=== Information shown ===
= = = =
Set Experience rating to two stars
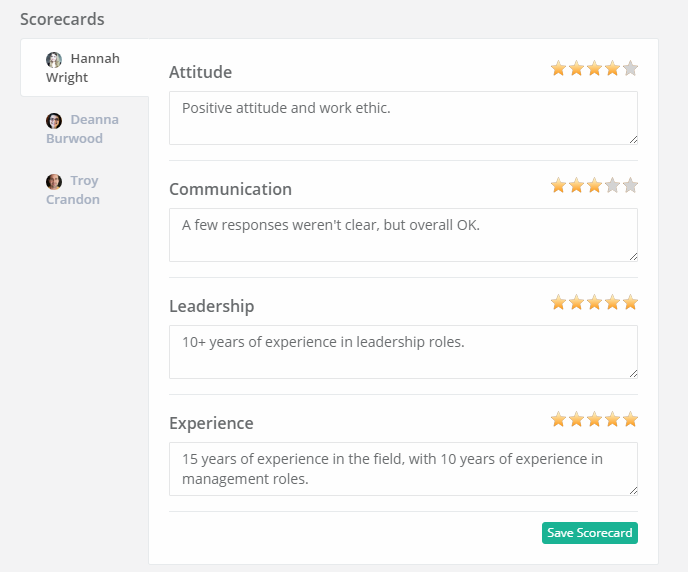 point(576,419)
= = = =
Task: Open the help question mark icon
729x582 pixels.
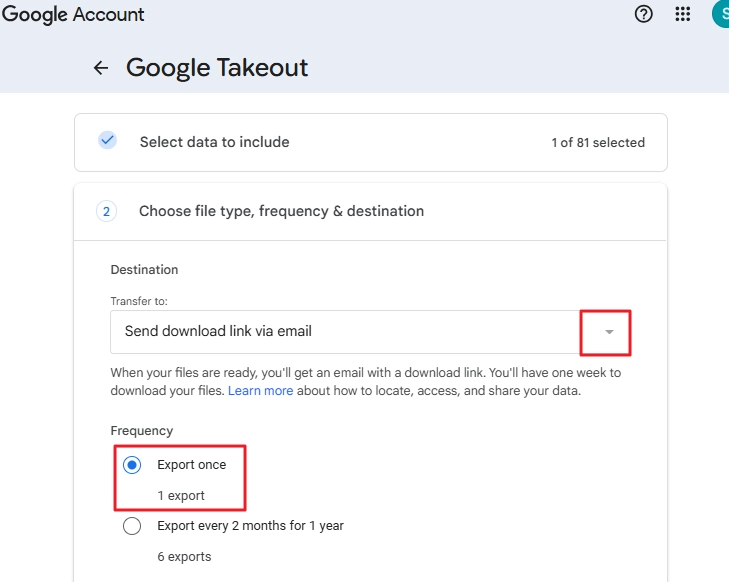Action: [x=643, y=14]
= = = =
=== What is required ===
Reproduce the listing word for word from the line with "Task: Open the help question mark icon" through the line with "Action: [x=643, y=14]", including both of those lines. Leave the pictures out.

=== Task output ===
Task: Open the help question mark icon
729x582 pixels.
Action: [x=643, y=14]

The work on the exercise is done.